Memorial grows in Lowell where boy was mauled to death by 2 dogs

LOWELL, Mass. (WHDH) – A Lowell community is trying to come to grips with the death of a young boy killed by a pair of dogs in a tragic attack over the weekend.

A vigil was held Sunday night for the 7-year-old boy at the scene of the fatal attack. Neighbors could be seen bringing flowers, balloons and lighting candles on Monday as a memorial honoring the child continued to grow.

A ball the boy was playing with rolled into a fenced area and the child went in after it, according to witnesses. Two 100-pound pit bulls then went after the boy and mauled him to death.
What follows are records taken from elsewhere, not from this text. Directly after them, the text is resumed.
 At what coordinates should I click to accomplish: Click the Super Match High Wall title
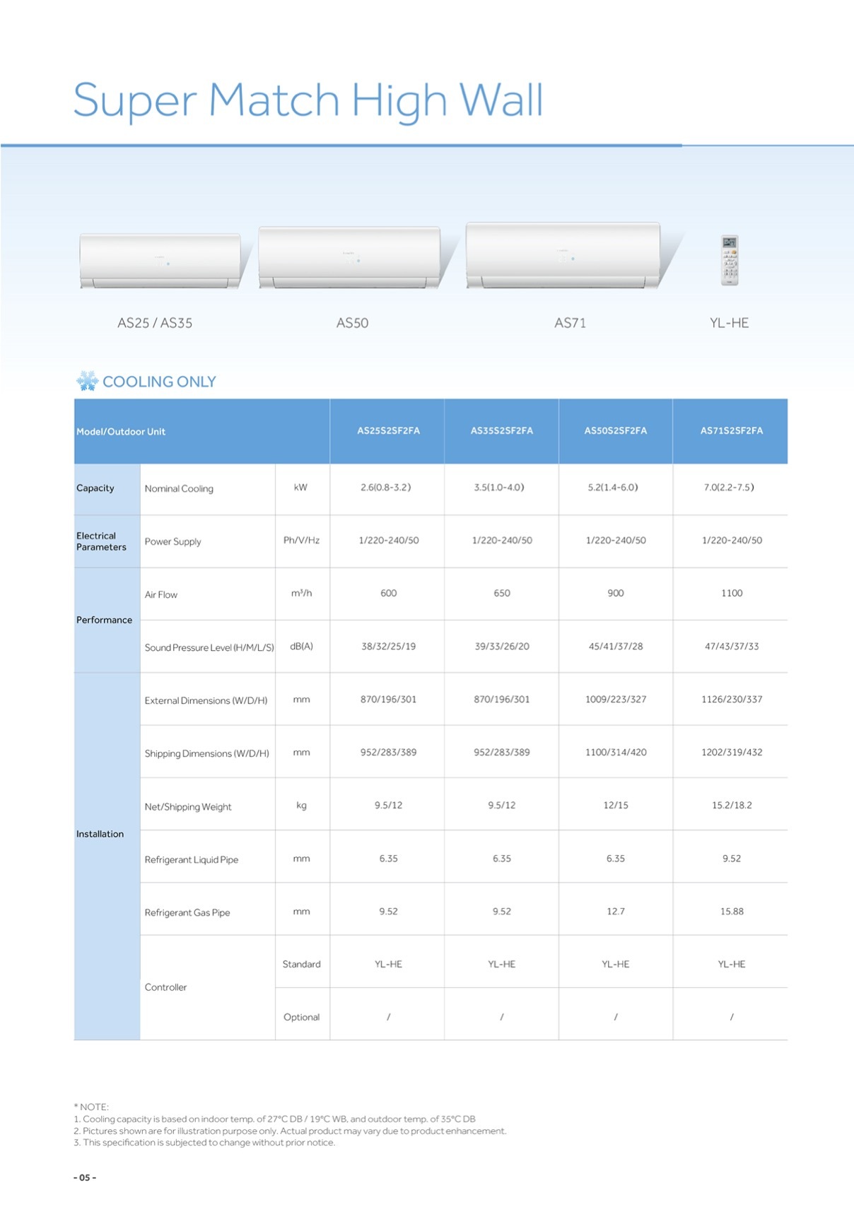(308, 100)
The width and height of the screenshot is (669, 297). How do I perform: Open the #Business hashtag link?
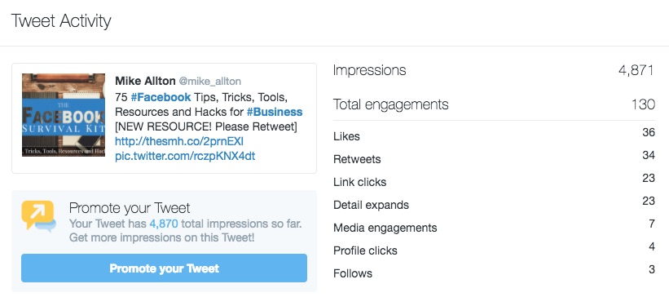tap(275, 112)
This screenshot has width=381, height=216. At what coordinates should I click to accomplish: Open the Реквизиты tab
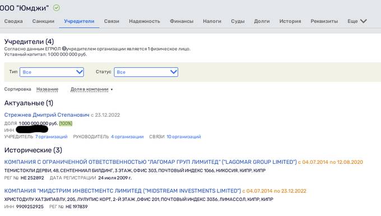tap(324, 21)
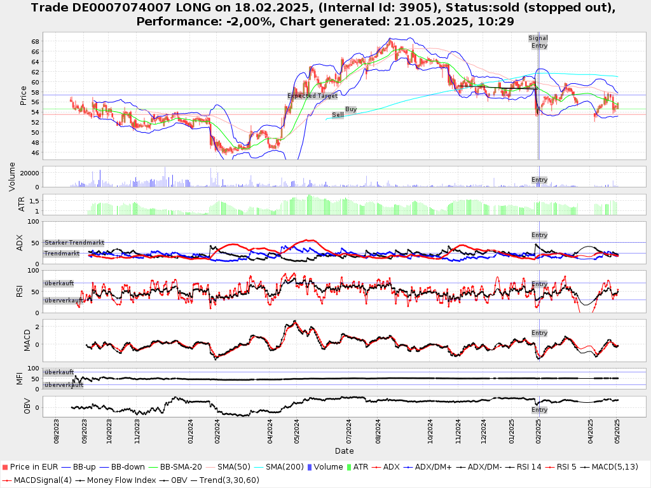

“He jumped into the fence and wanted to pat the dogs and I guess he went to grab for a toy or something,” the victim’s great-aunt Michelle Reedy said. “They attacked him.”

Reedy says the boy was “very lovable” and an animal lover. He attended the Bartlett School near his home, where Reedy said he was a straight-A student.

“He’s a good kid. He gets all A’s in school,” said Reedy. “I’m really shocked right now.”

Police responded to a report of an injured child at the home at around 6 p.m. Saturday and found the boy dead.

“There’s really nothing we could do with two 100-pound pit bulls. They had him by the neck and legs,” said witness David Swiniarski.

Authorities said one of the pit bulls escaped after the attack before being captured and later euthanized. The other pit bull is in the custody of the city’s animal control.

“They should have been muzzled or tied up really good,” Reedy said of the dogs.

The victim has not been identified. No charges have been filed against the dog owners but Reedy said they should face consequences.

After a series of pit bull attacks in 2011, city leaders in Lowell passed an ordinance that put restrictions on owning a pit bull. A year later, Massachusetts passed legislation that prohibited regulations based on breed. Lowell City Councilman Rodney Elliot said it is now time to push for a pit bull ban again, calling the state legislation too broad.

“We knew we had a problem back in 2011 and the city council did its job,” said Elliot. “Let communities who have issues deal with it and if we want to ban it to protect the people in this city, then we should be allowed to do it.”

Elliot said he plans bringing up the ban at Tuesday’s City Council meeting.